[Source records]

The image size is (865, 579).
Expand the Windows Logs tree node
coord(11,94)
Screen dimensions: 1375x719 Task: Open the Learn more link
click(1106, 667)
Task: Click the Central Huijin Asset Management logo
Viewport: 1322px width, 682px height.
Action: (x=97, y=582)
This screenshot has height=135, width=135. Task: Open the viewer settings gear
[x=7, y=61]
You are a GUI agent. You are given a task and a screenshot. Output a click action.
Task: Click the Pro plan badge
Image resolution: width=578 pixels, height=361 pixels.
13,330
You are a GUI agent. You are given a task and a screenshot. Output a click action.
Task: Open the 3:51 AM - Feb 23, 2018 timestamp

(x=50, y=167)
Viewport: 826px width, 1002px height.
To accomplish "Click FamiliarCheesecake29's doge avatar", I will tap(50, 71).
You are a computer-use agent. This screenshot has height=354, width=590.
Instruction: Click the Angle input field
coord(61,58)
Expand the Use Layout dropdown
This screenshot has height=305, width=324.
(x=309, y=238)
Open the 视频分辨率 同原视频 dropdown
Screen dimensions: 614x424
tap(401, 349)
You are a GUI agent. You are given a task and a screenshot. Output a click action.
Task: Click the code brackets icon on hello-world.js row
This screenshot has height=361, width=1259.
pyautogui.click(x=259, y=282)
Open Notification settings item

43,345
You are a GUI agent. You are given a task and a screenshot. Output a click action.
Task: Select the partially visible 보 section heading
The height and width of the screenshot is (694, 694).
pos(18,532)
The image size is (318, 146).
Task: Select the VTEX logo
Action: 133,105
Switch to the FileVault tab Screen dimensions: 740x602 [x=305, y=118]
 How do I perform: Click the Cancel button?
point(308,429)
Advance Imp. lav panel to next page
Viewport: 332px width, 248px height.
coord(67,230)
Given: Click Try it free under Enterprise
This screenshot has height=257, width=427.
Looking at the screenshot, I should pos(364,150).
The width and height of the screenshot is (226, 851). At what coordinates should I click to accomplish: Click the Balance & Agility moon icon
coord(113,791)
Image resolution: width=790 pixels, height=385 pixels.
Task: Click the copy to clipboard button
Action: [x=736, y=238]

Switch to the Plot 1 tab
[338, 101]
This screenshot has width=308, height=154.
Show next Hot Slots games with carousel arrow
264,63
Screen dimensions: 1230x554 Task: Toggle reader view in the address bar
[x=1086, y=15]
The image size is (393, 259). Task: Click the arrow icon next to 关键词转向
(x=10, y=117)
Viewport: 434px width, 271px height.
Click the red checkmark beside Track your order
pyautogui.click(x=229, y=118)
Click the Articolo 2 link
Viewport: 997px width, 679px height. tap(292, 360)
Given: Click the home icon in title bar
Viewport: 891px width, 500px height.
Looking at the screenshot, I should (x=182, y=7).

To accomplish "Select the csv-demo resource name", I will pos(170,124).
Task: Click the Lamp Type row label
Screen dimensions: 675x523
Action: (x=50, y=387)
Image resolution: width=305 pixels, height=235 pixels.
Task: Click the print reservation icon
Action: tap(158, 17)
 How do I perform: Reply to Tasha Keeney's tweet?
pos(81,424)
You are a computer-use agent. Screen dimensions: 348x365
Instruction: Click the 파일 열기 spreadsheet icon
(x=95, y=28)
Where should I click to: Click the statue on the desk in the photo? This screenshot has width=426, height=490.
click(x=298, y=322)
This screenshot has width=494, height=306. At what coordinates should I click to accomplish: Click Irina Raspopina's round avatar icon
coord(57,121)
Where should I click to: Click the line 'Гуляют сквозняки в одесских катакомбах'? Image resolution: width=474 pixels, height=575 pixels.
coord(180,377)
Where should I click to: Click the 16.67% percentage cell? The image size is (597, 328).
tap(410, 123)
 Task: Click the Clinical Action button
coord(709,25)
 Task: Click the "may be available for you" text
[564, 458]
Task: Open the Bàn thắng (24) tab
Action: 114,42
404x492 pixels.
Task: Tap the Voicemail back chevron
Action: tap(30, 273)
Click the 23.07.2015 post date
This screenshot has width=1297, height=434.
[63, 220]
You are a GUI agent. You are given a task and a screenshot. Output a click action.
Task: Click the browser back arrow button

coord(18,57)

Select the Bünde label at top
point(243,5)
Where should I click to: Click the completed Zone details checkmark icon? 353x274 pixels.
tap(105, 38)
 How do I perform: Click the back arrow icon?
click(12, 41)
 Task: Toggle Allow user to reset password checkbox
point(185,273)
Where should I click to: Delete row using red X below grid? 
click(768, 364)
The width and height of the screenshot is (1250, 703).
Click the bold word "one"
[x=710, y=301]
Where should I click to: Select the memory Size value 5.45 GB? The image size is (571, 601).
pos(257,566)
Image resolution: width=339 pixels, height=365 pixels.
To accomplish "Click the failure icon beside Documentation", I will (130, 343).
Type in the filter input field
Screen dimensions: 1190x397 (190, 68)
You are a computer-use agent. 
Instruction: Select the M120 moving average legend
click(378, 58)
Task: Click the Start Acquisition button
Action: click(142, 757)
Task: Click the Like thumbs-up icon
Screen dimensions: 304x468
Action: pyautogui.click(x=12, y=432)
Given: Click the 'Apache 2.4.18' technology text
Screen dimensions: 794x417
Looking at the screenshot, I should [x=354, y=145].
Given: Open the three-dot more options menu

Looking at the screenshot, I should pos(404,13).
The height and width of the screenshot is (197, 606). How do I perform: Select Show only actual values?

:: Required work ::
Among the records, how many lines include the string "will"? State the number and add nothing.

:: Your response ::
3